DIRECTIONS FOR THIS TASK: Copy the lines below word for word.

THE DATA:
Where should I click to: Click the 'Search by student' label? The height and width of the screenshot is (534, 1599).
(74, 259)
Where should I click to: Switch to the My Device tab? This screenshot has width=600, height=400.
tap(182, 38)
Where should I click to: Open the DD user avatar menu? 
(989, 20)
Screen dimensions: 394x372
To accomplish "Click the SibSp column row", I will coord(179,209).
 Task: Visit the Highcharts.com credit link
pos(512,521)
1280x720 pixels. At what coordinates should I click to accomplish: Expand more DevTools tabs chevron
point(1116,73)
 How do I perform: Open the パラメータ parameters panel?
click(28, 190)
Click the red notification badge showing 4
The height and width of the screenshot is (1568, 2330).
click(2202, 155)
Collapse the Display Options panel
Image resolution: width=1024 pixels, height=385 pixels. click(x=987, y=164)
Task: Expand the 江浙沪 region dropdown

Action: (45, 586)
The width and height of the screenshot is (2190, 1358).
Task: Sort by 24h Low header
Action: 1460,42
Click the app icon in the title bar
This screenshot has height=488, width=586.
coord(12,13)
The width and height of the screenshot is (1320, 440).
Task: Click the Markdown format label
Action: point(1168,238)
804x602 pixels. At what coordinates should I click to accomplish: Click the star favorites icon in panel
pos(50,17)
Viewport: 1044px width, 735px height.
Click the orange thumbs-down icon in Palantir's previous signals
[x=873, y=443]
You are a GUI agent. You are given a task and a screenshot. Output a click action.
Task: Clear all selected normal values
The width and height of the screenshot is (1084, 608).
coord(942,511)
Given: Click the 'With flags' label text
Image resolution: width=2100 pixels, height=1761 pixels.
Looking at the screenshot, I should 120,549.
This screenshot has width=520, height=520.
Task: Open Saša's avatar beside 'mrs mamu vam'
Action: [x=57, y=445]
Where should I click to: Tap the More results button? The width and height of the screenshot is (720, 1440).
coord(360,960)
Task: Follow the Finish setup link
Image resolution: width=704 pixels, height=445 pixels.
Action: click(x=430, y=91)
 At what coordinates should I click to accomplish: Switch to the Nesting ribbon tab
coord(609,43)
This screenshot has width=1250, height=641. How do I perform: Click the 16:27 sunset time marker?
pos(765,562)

EXERCISE ANSWER:
Where should I click to: Click the 'Search by student' label? The height and width of the screenshot is (534, 1599).
(74, 259)
Where should I click to: Switch to the My Device tab? This screenshot has width=600, height=400.
tap(182, 38)
Where should I click to: Open the DD user avatar menu? 
(989, 20)
Screen dimensions: 394x372
To accomplish "Click the SibSp column row", I will coord(179,209).
 Task: Visit the Highcharts.com credit link
pos(512,521)
1280x720 pixels. At what coordinates should I click to accomplish: Expand more DevTools tabs chevron
point(1116,73)
 How do I perform: Open the パラメータ parameters panel?
click(28, 190)
Click the red notification badge showing 4
The height and width of the screenshot is (1568, 2330).
click(2202, 155)
Collapse the Display Options panel
Image resolution: width=1024 pixels, height=385 pixels. click(x=987, y=164)
Task: Expand the 江浙沪 region dropdown

Action: (45, 586)
The width and height of the screenshot is (2190, 1358).
Task: Sort by 24h Low header
Action: 1460,42
Click the app icon in the title bar
This screenshot has height=488, width=586.
coord(12,13)
The width and height of the screenshot is (1320, 440).
Task: Click the Markdown format label
Action: point(1168,238)
804x602 pixels. At what coordinates should I click to accomplish: Click the star favorites icon in panel
pos(50,17)
Viewport: 1044px width, 735px height.
Click the orange thumbs-down icon in Palantir's previous signals
[x=873, y=443]
You are a GUI agent. You are given a task and a screenshot. Output a click action.
Task: Clear all selected normal values
The width and height of the screenshot is (1084, 608).
coord(942,511)
Given: Click the 'With flags' label text
Image resolution: width=2100 pixels, height=1761 pixels.
Looking at the screenshot, I should 120,549.
This screenshot has width=520, height=520.
Task: Open Saša's avatar beside 'mrs mamu vam'
Action: [x=57, y=445]
Where should I click to: Tap the More results button? The width and height of the screenshot is (720, 1440).
coord(360,960)
Task: Follow the Finish setup link
Image resolution: width=704 pixels, height=445 pixels.
Action: click(x=430, y=91)
 At what coordinates should I click to accomplish: Switch to the Nesting ribbon tab
coord(609,43)
This screenshot has width=1250, height=641. How do I perform: Click the 16:27 sunset time marker?
pos(765,562)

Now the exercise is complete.